[SOURCE MATERIAL Boundary: Start]

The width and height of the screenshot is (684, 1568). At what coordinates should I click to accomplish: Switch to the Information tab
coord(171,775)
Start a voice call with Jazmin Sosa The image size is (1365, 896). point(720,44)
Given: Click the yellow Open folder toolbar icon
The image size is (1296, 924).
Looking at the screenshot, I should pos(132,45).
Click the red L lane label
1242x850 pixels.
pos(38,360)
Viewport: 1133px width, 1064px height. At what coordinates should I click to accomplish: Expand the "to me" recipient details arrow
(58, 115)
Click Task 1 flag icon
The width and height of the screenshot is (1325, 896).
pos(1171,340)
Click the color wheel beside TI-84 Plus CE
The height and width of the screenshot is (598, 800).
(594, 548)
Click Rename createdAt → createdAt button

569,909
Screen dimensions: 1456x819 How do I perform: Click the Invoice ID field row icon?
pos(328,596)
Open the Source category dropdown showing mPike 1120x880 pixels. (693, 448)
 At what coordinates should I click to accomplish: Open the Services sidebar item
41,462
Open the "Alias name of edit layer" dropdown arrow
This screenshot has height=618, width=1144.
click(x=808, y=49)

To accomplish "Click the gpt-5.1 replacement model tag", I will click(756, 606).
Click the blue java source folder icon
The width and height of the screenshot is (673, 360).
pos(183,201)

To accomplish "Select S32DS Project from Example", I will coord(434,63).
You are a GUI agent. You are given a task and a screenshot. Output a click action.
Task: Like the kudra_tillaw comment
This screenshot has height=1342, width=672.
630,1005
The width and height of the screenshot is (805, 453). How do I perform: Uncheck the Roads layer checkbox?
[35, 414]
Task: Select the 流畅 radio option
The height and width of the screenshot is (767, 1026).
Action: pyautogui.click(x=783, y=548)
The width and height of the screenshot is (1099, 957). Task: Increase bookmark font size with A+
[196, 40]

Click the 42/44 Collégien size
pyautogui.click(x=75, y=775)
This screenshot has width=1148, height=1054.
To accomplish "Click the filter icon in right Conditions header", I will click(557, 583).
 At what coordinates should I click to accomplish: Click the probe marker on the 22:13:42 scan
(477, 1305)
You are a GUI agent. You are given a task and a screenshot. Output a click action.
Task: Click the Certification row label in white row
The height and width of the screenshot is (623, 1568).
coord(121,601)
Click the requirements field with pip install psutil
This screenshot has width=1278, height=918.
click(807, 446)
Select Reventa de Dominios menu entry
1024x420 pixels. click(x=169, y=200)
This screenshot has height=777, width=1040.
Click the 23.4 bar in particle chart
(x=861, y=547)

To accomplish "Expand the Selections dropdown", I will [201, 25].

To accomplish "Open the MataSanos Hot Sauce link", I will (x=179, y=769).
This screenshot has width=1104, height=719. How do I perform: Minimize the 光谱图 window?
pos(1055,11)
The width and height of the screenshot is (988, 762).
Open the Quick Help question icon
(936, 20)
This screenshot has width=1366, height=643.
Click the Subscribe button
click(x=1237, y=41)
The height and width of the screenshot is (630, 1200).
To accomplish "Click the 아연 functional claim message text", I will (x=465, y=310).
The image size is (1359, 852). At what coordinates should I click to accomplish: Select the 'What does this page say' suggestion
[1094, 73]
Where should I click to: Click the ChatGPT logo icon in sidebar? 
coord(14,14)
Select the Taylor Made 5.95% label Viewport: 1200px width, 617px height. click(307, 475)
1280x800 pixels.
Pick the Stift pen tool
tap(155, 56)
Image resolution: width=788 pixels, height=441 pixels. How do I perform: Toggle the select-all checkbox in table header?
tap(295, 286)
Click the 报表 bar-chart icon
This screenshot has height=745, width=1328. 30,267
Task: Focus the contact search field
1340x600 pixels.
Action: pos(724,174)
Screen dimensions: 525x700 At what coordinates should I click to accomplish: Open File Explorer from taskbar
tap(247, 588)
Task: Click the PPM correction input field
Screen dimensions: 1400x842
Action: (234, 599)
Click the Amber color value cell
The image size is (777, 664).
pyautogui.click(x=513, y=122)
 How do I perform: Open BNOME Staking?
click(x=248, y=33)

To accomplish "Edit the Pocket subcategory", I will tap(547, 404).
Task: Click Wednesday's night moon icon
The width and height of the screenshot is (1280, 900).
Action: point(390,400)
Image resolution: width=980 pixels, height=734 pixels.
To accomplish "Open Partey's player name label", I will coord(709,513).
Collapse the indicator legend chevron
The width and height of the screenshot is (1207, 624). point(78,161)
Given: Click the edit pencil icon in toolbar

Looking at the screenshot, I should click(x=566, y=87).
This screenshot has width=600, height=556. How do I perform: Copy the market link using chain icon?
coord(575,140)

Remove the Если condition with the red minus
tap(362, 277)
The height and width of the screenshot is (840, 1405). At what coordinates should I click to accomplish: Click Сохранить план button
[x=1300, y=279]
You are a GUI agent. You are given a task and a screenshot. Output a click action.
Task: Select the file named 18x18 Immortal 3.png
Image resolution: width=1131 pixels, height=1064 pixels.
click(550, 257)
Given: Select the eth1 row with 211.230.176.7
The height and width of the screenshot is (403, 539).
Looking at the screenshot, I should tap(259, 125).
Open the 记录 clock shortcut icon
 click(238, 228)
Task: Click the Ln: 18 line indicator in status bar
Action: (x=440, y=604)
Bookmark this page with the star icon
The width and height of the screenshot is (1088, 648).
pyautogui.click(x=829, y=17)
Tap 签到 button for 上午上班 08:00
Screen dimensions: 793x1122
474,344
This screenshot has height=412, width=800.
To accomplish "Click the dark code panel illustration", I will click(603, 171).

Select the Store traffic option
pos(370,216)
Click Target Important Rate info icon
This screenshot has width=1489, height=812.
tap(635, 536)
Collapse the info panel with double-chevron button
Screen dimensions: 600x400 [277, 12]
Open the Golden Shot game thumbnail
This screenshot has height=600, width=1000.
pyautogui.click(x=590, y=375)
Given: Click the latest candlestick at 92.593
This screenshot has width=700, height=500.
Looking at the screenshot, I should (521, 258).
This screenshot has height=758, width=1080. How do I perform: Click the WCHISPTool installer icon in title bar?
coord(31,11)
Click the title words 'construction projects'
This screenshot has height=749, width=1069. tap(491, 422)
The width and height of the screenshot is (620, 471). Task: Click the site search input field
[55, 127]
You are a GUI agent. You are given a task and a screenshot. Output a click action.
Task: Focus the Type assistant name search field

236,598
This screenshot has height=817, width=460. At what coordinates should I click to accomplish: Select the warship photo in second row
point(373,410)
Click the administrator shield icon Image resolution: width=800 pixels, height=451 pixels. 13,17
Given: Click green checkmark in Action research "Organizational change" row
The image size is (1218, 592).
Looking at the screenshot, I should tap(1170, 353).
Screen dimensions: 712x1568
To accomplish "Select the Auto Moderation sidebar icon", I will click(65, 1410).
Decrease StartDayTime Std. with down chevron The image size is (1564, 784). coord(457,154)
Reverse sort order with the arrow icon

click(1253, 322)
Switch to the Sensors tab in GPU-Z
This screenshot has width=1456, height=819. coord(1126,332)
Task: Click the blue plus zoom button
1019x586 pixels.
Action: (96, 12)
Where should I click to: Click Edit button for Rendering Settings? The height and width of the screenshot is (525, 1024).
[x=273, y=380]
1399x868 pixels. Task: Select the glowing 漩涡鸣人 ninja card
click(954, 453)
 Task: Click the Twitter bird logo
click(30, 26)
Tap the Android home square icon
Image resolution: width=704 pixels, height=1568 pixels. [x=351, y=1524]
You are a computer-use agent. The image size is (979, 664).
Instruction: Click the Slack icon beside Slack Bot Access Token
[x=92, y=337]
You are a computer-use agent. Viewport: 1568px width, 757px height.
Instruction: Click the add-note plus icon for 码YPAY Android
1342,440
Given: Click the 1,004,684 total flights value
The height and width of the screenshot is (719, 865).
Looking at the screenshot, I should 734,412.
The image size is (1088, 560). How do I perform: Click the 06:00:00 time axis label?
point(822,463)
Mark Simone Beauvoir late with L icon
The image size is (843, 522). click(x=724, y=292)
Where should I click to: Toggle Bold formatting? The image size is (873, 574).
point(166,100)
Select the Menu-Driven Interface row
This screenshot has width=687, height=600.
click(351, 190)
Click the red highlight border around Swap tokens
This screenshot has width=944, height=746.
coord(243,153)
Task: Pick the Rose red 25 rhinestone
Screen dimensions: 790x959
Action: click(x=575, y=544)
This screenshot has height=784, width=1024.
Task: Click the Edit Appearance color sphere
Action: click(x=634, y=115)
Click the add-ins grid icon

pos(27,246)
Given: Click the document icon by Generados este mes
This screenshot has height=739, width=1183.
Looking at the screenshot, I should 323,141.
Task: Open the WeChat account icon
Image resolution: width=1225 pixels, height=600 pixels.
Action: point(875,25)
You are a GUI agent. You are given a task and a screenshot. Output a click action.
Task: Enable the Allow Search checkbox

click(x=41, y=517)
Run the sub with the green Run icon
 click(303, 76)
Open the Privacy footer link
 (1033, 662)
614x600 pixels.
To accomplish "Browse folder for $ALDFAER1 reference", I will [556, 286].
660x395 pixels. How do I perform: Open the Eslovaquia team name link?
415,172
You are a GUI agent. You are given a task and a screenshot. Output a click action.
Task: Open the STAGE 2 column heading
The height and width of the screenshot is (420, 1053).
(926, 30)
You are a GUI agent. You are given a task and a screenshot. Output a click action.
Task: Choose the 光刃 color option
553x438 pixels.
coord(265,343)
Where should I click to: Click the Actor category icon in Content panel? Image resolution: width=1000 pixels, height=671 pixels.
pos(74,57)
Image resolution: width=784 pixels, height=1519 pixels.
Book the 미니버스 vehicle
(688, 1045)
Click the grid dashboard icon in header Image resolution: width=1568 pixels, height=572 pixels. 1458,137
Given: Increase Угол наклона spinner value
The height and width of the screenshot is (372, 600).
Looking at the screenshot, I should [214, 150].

[SOURCE MATERIAL Boundary: End]

TASK STATEMENT ->
Send back the lines of the records word for word, from the very first through the line containing "Given: Click the yellow".

SOLUTION FOR THIS PROBLEM ->
The width and height of the screenshot is (684, 1568). At what coordinates should I click to accomplish: Switch to the Information tab
coord(171,775)
Start a voice call with Jazmin Sosa The image size is (1365, 896). point(720,44)
Given: Click the yellow Open folder toolbar icon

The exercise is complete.